TEKS YANG DIBERIKAN
——————————
9.28.2006

Siaran Pers Jatam, 21 September 2006

Kamis 21 September 2006 16:34:33
WIB Tambang Marmer di Timor, Langgar Hak Warga

MinergyNews.Com, Jakarta - Surat Keputusan Bupati Timor Tengah Selatan mengenai penambangan marmer di kawasan Pegunungan Molo, menuai konflik antar masyarakat. (release JATAM, 20/9)Perusahaan tambang marmer, PT Teja Sekawan yang mengantongi surat dari Bupati telah secara semena-mena menggusur tanah milik warga untuk pembuatan jalan ke lokasi penambangan di gunung batu Faut Lik dan Fatu Ob, Desa Kuanoel, Kecamatan Fatumnasi, tanpa negosiasi terlebih dahulu.
——————————
DATA HASIL EKSTRAKSI
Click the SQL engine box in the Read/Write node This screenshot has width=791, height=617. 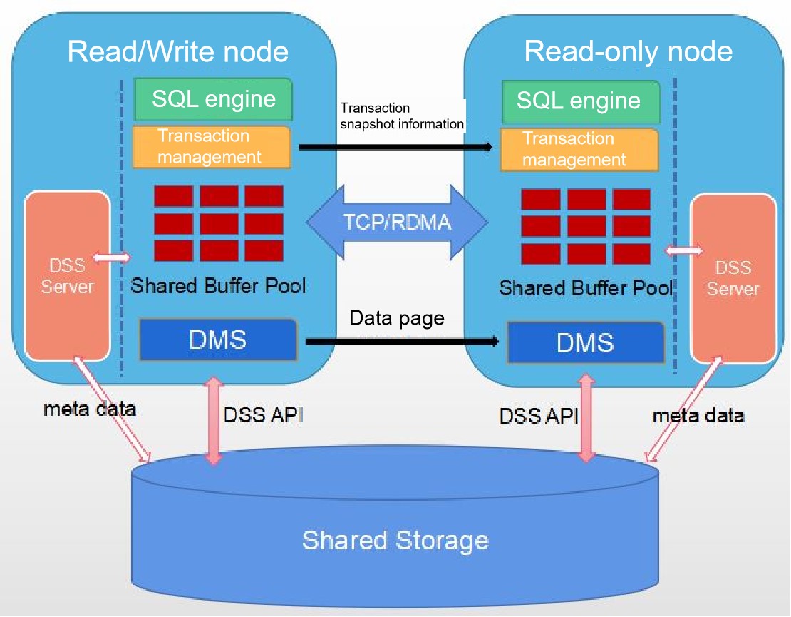214,99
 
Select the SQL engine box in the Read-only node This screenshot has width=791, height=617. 579,101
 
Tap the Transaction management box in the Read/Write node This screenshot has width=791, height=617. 212,147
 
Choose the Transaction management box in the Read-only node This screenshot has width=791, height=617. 579,150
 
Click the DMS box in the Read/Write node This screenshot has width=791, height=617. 218,340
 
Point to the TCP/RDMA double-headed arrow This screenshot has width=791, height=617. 397,222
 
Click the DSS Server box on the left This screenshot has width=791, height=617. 68,276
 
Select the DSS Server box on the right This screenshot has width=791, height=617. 733,278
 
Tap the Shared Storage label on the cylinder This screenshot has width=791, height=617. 396,539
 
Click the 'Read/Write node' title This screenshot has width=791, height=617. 178,52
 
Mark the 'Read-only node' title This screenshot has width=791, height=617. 628,52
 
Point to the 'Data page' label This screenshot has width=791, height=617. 397,317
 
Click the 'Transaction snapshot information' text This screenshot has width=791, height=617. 401,116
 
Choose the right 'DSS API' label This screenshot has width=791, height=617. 538,416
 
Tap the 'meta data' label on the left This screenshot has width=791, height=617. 89,409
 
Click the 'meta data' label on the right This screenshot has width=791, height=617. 698,415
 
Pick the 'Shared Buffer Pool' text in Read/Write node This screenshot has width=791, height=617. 218,287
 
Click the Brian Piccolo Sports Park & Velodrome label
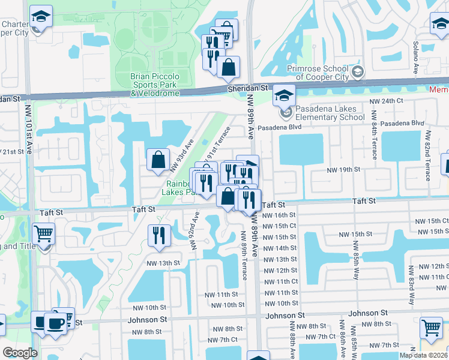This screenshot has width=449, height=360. coord(155,85)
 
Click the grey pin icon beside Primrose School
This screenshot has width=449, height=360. coord(358,73)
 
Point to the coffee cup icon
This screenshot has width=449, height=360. coord(56,323)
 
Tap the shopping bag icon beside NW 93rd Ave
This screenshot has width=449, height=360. coord(158,160)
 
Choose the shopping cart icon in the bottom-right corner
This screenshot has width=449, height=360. coord(431,328)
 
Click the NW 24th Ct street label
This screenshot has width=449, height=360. coord(386,101)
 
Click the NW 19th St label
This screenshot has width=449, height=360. coord(343,170)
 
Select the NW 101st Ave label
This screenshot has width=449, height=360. coord(28,130)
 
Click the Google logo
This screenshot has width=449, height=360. coord(20,353)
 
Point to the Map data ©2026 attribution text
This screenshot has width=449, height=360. coord(423,355)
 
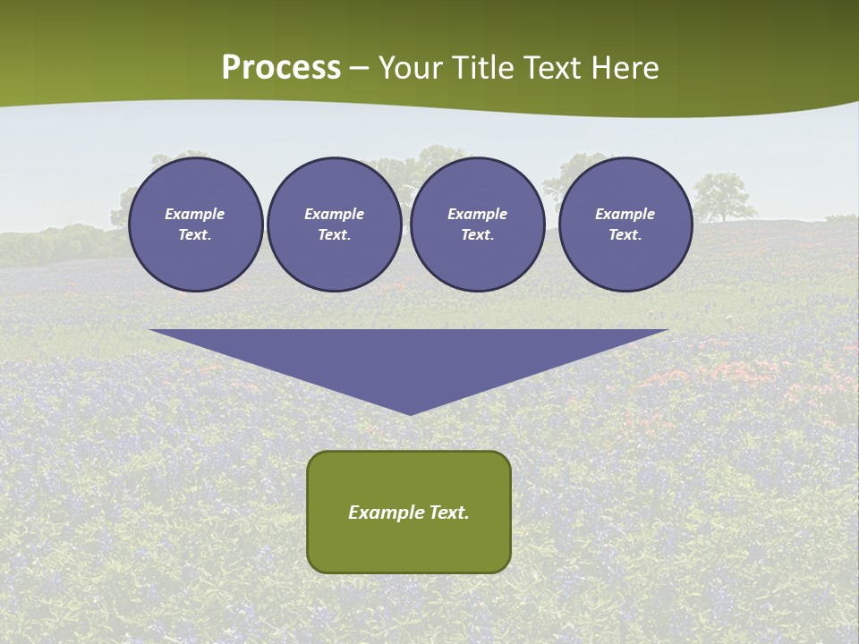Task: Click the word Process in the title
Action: click(x=281, y=68)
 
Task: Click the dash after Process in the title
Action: click(x=360, y=70)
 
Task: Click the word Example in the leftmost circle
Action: click(x=195, y=214)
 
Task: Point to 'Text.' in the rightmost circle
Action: click(x=625, y=234)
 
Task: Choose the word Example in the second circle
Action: click(x=334, y=214)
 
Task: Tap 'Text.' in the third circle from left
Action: click(x=477, y=234)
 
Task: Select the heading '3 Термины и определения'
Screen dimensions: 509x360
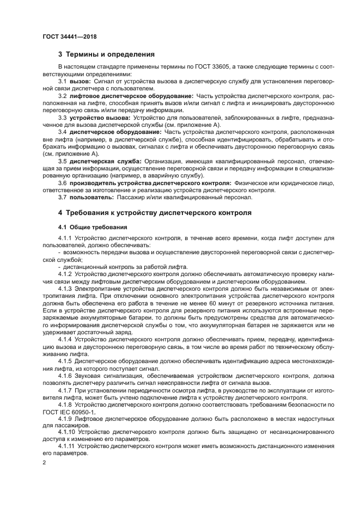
——————————
SOAL
1. Tentukan apakah setiap pernyataan berikut sesuai dengan siaran pers tentang tambang marmer di Timor: (a) PT Teja Sekawan memegang surat dari Bupati; (b) tanah warga digusur setelah ada negosiasi dengan mereka; (c) lokasi penambangan berada di Desa Kuanoel, Kecamatan Fatumnasi. Jawab ya atau tidak untuk masing-masing dan kutip kata-kata teks yang menentukan.
2. Salin tanpa perubahan seluruh bagian siaran pers tentang tambang marmer, dari "Kamis 21 September" sampai "negosiasi terlebih dahulu.".
3. Teruskan siaran pers tentang tambang marmer di Timor, dimulai setelah kalimat terakhirnya.

PEMBAHASAN SOAL
1.
(a) Ya: "PT Teja Sekawan yang mengantongi surat dari Bupati"
(b) Tidak: "tanpa negosiasi terlebih dahulu"
(c) Ya: "Desa Kuanoel, Kecamatan Fatumnasi"

2.
Kamis 21 September 2006 16:34:33
WIB Tambang Marmer di Timor, Langgar Hak Warga

MinergyNews.Com, Jakarta - Surat Keputusan Bupati Timor Tengah Selatan mengenai penambangan marmer di kawasan Pegunungan Molo, menuai konflik antar masyarakat. (release JATAM, 20/9)Perusahaan tambang marmer, PT Teja Sekawan yang mengantongi surat dari Bupati telah secara semena-mena menggusur tanah milik warga untuk pembuatan jalan ke lokasi penambangan di gunung batu Faut Lik dan Fatu Ob, Desa Kuanoel, Kecamatan Fatumnasi, tanpa negosiasi terlebih dahulu.

3.
Pada tanggal 24 Agustus 2006, PT Teja Sekawan telah menggunakan alat berat membongkar paksa pagar kebun milik keluarga Eti Anone untuk dijadikan jalan menuju gunung batu yang hendak ditambang. Aksi sepihak perusahaan yang menginjak-injak hak dan kepemilikan orang lain ini sempat dihentikan oleh warga. Namun kemudian, perusahaan memecah belah warga dengan membayar sebagian orang agar mendukung tambang.

Ironisnya, aparat Polri, PNS, dan TNI yang hadir di sana justru membenarkan tindakan perusahaan tersebut. Mereka yang seharusnya melindungi dan mengayomi rakyat justru telah mengorbankan rakyat demi kepentingan pengusaha.

Peristiwa serupa telah sering terjadi. Yang terkahir pada Maret 2006, terjadi konflik antara masyarakat dengan PT Sumber Alam Marmer (SAM) yang juga mendapat ijin Bupati untuk menggali dan memotong bukit batu di Desa Tunua, Kecamatan Fatumnasi.

Pemotongan gunung-gunung batu di sana menyebabkan rusaknya tata air sehingga warga kesulitan mendapatkan air bersih. Pemotongan gunung batu juga menyebabkan tanah longsor hingga menggerus lahan pertanian.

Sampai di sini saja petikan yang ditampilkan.